— Exercise description —
Begin with the line holding "india alert new episode 2021 (132, 812)", then print every line after it through the end of the data, exactly and with nothing added.

— Dataset records —
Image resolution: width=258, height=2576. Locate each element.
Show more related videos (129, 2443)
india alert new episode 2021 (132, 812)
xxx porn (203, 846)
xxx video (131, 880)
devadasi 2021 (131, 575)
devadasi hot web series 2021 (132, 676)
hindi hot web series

— Written solution —
india alert new episode 2021 (132, 812)
xxx porn (203, 846)
xxx video (131, 880)
devadasi 2021 (131, 575)
devadasi hot web series 2021 (132, 676)
hindi hot web series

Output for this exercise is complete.